The 2021 Platform for Advanced Scientific Computing (PASC) Conference, co-sponsored by the Association for Computing Machinery (ACM) and the Swiss National Supercomputing Centre (CSCS), will be held on July 5-8, 2021, at the University of Geneva in Geneva, Switzerland. The PASC Conference series is an international and interdisciplinary platform for the exchange of knowledge in scientific computing and computational science with a strong focus on methods, tools, algorithms, application challenges, and novel techniques and usage of high performance computing (HPC). BIDS Faculty Affiliate Rachel Slaybaugh will co-chair this year's engineering section.
— Submissions due December 13, 2020
— Expression of Interest (EOI) due November 22, 2020
— Full submissions (if invited after EOI notification): due January 17, 2021
- Chemistry and Materials
- Life Sciences (incl. but not limited to biophysics, genomics, bioinformatics, systems biology, neuroscience and computational biology, …)
- Physics (incl. but not limited to astrophysics, cosmology, plasma modelling, QCD, …)
- Climate and Weather
- Solid Earth Dynamics
- Engineering (incl. but not limited to CFD, computational mechanics, computational engineering materials, turbulent flow, …)

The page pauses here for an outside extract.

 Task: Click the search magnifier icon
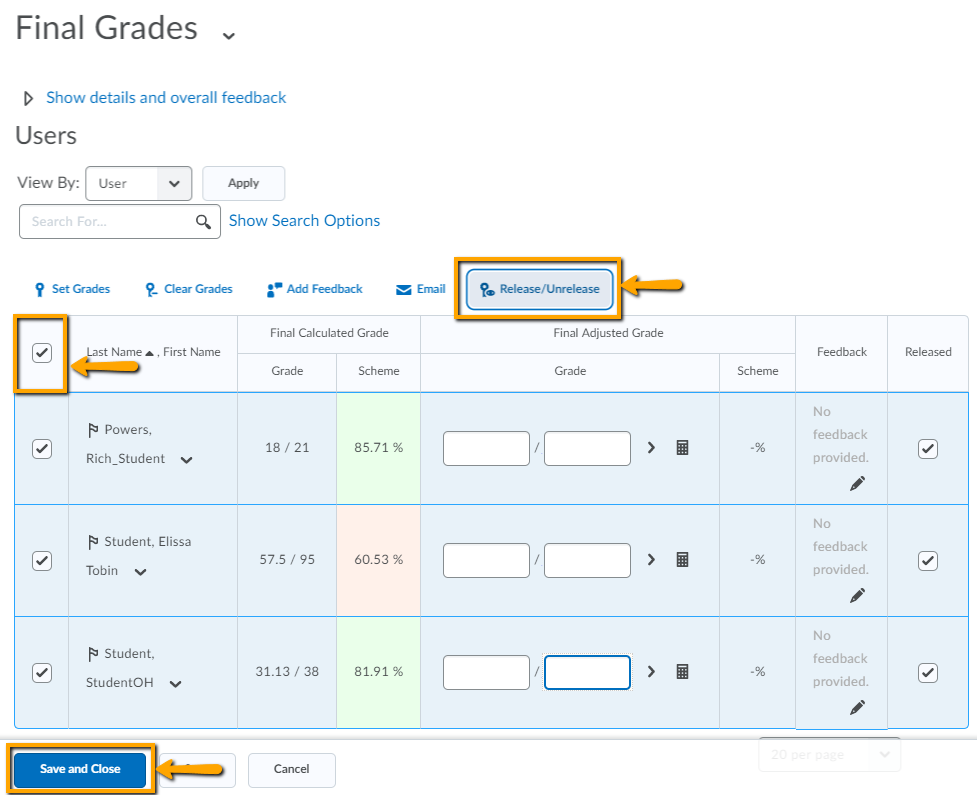pyautogui.click(x=204, y=221)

- Computer Science and Applied Mathematics
- Emerging Application Domains (incl. but not limited to social sciences, finance, …)

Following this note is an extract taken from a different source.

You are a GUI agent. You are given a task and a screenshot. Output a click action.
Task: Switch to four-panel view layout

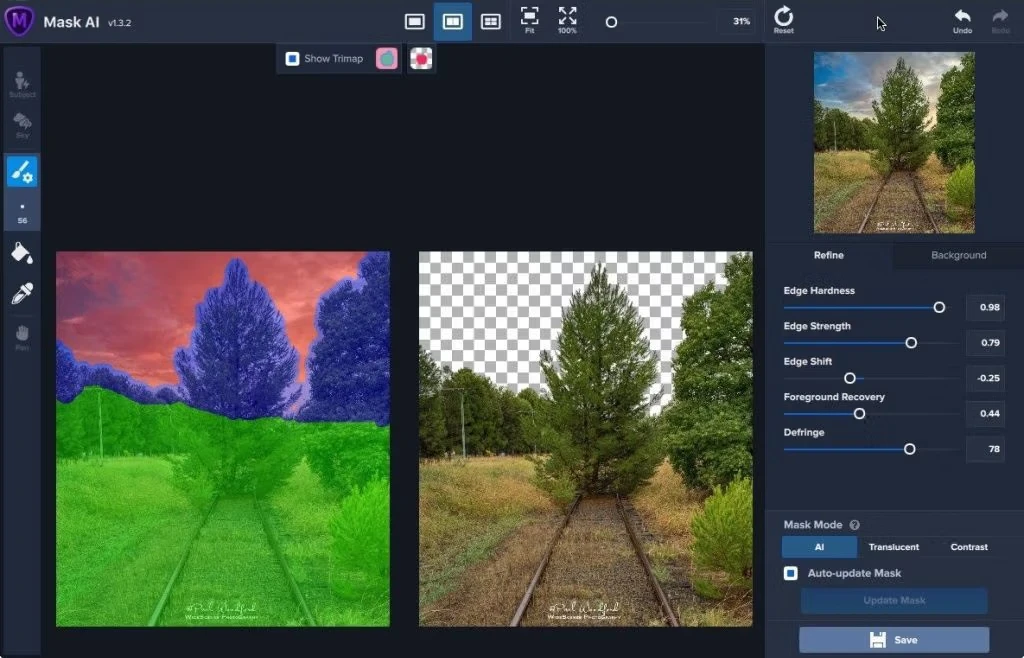coord(490,21)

Rachel Slaybaugh is an Assistant Professor of Nuclear Engineering at the University of California, Berkeley. Slaybaugh researches computational methods applied to nuclear reactors, nuclear non-proliferation and security, and shielding. She recently served as a Program Director at the Advanced Research Projects Agency-Energy (ARPA-E) and has served on the Nuclear Energy Advisory Committee (NEAC). She is the founding Board Chair for Good Energy Collective, and a Senior Fellow at the Breakthrough Institute. Prof. Slaybaugh is developing programs to train and inspire the next generation to innovate in clean energy, including the Nuclear Innovation Bootcamp, and also focuses on improving transparency and reproducibility in computational science and scientific publication.